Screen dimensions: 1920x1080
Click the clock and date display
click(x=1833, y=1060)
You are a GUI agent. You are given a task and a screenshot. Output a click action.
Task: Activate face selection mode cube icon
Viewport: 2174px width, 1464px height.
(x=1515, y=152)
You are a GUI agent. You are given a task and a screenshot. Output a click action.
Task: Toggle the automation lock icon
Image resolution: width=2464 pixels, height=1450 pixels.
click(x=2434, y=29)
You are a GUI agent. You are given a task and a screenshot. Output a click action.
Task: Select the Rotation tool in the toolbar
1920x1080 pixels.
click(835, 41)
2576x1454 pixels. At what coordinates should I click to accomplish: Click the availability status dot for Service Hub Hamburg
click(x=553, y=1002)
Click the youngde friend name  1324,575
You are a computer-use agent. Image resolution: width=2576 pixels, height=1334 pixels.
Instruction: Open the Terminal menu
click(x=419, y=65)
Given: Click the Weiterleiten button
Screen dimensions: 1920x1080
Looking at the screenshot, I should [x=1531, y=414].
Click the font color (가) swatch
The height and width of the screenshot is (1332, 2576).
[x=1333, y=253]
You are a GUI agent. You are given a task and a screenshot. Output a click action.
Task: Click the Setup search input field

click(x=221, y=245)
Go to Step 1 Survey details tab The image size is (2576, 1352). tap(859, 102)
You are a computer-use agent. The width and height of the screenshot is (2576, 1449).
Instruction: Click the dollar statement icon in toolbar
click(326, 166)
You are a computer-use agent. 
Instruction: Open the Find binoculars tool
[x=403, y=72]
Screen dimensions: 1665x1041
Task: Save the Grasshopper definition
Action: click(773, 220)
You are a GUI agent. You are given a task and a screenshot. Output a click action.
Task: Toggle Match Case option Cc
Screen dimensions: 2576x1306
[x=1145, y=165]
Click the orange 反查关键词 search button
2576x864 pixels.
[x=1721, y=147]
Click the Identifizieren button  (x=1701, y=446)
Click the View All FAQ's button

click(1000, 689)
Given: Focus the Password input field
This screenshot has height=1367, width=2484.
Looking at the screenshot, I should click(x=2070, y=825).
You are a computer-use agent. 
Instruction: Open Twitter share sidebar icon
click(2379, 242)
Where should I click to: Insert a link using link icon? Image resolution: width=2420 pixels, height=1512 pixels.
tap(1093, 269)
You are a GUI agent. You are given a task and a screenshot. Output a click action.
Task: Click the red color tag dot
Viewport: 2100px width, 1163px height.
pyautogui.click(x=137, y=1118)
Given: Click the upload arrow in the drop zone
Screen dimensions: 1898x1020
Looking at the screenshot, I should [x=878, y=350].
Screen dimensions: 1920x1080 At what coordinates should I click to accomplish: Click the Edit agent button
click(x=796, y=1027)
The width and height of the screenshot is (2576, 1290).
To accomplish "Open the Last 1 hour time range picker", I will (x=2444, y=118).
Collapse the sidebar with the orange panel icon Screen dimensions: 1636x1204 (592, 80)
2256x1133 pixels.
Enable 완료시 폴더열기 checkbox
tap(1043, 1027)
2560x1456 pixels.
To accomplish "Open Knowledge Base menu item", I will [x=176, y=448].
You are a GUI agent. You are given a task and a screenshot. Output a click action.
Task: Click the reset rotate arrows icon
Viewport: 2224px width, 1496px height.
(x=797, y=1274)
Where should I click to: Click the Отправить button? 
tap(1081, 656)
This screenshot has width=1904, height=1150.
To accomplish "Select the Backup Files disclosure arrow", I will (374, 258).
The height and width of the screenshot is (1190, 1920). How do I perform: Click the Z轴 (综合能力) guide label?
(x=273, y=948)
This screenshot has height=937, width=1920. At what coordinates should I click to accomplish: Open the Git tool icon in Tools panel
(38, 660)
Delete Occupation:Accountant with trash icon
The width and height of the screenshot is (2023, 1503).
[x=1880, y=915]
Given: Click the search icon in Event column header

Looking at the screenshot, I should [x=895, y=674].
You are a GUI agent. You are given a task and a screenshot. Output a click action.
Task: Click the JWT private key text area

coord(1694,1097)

[TRY IT] With the line holding "2576x1454 pixels. At" as the first and the line holding "Go to Step 1" as the last, please transcribe exactly the lines of the material above in that range and nothing else.

[RESULT OF THE EXERCISE]
2576x1454 pixels. At what coordinates should I click to accomplish: Click the availability status dot for Service Hub Hamburg
click(x=553, y=1002)
Click the youngde friend name  1324,575
You are a computer-use agent. Image resolution: width=2576 pixels, height=1334 pixels.
Instruction: Open the Terminal menu
click(x=419, y=65)
Given: Click the Weiterleiten button
Screen dimensions: 1920x1080
Looking at the screenshot, I should [x=1531, y=414].
Click the font color (가) swatch
The height and width of the screenshot is (1332, 2576).
[x=1333, y=253]
You are a GUI agent. You are given a task and a screenshot. Output a click action.
Task: Click the Setup search input field

click(x=221, y=245)
Go to Step 1 Survey details tab The image size is (2576, 1352). tap(859, 102)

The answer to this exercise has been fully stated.